It has been reported that RON can be activated by erythropoietin receptor (EPO-R) downstream of JAK2 to promote erythroid progenitor expansion.23 When overexpressed in COS cells, RON forms a complex with EPO-R and can serve as a substrate for JAK2.23 However, it is not known whether JAK2 and RON interact in JAK2-mutated cells at endogenous expression levels. Given the requirement for combination treatment with crizotinib and ruxolitinib to achieve an inhibitory response in persistent cells, we hypothesized that phosphorylated RON and JAK2 form a complex. Therefore, we performed co-immunoprecipitation assays between phospho-RON (pRON) and phospho-JAK2 (pJAK2), or pRON and JAK2 in persistent cells. Consistent with our hypothesis, we found that pJAK2 and JAK2 can be immunoprecipitated using an anti-pRON antibody, and reciprocally, pRON can be immunoprecipitated with an anti-pJAK2 antibody, suggesting that pRON and pJAK2 physically interact in persistent cells at endogenous expression levels (Fig. 3E). Importantly, we show that dual inhibition of RON and JAK with crizotinib and ruxolitinib disrupts this interaction in both SET2 and HEL persistent cells (Fig. 3F, Fig. S3C-F). These data suggest that phospho-RON physically interacts with phospho-JAK2 to sustain JAK-inhibitor persistence, and that crizotinib impairs this interaction and subsequently decreases JAK/STAT signaling and cell proliferation.

RON kinase is an important target of crizotinib in MPN

To confirm that RON is a target of crizotinib in JAK2-mutated cells, we treated SET2 and HEL cells with crizotinib and examined RON phosphorylation. We confirmed that crizotinib inhibits RON phosphorylation in a dose dependent manner (Fig. 4A, Fig. S4A). We then performed shRNA knockdown of RON (encoded by MST1R) in HEL cells and examined the effects on proliferation and JAK/STAT signaling. Four different MST1R-targeted shRNA constructs were lentivirally transduced into HEL cells, and quantitative RT-PCR (qPCR) confirmed a relative decrease in RON mRNA expression (Fig. 4B). We determined that shRNA knockdown of RON inhibits colony formation by HEL cells (Fig. 4C). Western analysis revealed that shRNA knockdown of RON phenocopies the inhibitory effects of crizotinib in JAK2-mutated cells, causing decreased phosphorylation of JAK2, STAT3, and STAT5, suggesting that RON is a mediator of JAK-STAT signaling (Fig. 4D-E). Importantly, we observed a similar inhibitory effect on JAK2-mutated cell proliferation upon shRNA knockdown of RON in SET2 cells (Fig. S4B-C).
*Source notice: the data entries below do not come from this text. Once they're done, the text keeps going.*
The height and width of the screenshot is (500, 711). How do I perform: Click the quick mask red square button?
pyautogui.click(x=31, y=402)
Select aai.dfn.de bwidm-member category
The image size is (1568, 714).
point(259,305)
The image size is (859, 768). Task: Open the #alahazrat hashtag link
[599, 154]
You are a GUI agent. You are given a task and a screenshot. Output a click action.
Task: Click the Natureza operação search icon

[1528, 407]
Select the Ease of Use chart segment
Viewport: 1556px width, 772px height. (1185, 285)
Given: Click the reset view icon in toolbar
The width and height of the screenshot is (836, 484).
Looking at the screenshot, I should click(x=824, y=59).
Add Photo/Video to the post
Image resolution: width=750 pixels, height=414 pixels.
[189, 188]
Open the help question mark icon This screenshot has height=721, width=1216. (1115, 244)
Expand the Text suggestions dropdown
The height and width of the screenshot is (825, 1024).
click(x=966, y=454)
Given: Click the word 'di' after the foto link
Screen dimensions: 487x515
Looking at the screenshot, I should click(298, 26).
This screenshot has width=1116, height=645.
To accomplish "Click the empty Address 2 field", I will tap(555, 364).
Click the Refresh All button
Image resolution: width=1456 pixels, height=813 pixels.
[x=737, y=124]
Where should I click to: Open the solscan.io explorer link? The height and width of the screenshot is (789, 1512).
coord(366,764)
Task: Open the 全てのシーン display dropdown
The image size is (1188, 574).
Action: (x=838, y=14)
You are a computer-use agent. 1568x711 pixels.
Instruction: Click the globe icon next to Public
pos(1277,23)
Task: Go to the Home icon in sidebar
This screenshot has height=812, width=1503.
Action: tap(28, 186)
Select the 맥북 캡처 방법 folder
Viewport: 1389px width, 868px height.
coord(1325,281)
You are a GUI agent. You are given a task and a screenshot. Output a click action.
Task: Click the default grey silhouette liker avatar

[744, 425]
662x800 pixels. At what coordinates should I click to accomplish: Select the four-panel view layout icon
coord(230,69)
Figure 4: RON kinase is an important target of crizotinib in MPN.

Figure 4:

(A) Western analysis of RON in SET2 cells treated with crizotinib and stimulated with erythropoietin (EPO), stem cell factor (SCF), and hepatocyte growth factor (HGF). Representative data from one of at least three independent experiments is shown (B) qPCR of MST1R (RON) expression in HEL cells transduced with 4 different MST1R shRNA constructs (C) Colony formation assay of transduced HEL cells in methylcellulose with myeloid growth factors. Experiments were performed at least three times, with similar results. ANOVA with Tukey’s multiple-comparison test was used. (D) Western analysis of RON, STAT3 and STAT5 phosphorylation in shRNA-transduced HEL cells stimulated with EPO, SCF, and HGF. Representative data from one of three independent experiments are shown. (E) Western analysis of JAK2 in shRNA-transduced HEL cells stimulated with EPO, SCF, and HGF (F) Flow cytometry analysis of RON phosphorylation in MPN patient or control donor peripheral blood CD45lo population with ex vivo EPO and SCF stimulation (G) Schematic for JAK2-V617F-GFP retroviral bone marrow transplantation using bone marrow from Stk−/− (RON−/−) mice (H) Peripheral blood analysis of WT (N=8) or Stk−/− (N=9) JAK2-V617F mice over time. WBC= white blood cells; Hb=hemoglobin; PLT=platelets (I) Percentage of GFP in the peripheral blood over time in WT (N=8) or Stk−/− (N=9) JAK2-V617F mice, quantified by flow cytometry. Student’s t-test was used *P < 0.05, **P < 0.01, ***P < 0.001, ****P < 0.0001. Data represents mean ± SEM.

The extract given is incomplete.